Une convention avec le Maroc
Fin 2019, l’Office national interprofessionnel des céréales et des légumineuses du Maroc (ONICL), FranceAgriMer et France Export Céréales ont renouvelé l’accord de coopération qui les lie depuis 2010. Cet accord tripartite consacre la bonne coopération qui existe entre les deux filières françaises et marocaines. Tous les trois ans, les termes de l’accord sont revisités, ce qui est utile pour « réchauffer les relations », mais également sur la partie formation, puisque « les équipes changent et le besoin se renouvelle. Ça permet de faire une mise à jour ».
La France et le Maroc, c’est une longue histoire, au niveau céréalier aussi.
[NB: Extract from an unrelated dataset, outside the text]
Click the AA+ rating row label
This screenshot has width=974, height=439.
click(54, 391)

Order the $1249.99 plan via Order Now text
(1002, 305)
Le Maroc est structurellement importateur de céréales et notamment françaises, avec des acteurs très dynamiques, très professionnels, et qui demandent finalement à l’être encore plus.
La convention porte sur des sujets assez techniques, et depuis sa mise en œuvre il y a près de dix ans, de nombreuses actions ont été menées pour « renforcer des compétences du laboratoire d’analyse des céréales de l’ONICL, renforcer la connaissance et le suivi des marché ». « Pour des pays importateurs comme le Maroc, avoir une bonne connaissance des ressorts du marché mondial c’est fondamental », explique France Export Céréales. Des « échanges techniques et des formations liées à la manutention, au stockage et à la conservation des céréales, ainsi qu’aux infrastructures de transformation, portuaires et de logistiques » sont également réalisées.
Il est primordial de garder des liens privilégiés avec un grand pays importateur tel que le Maroc.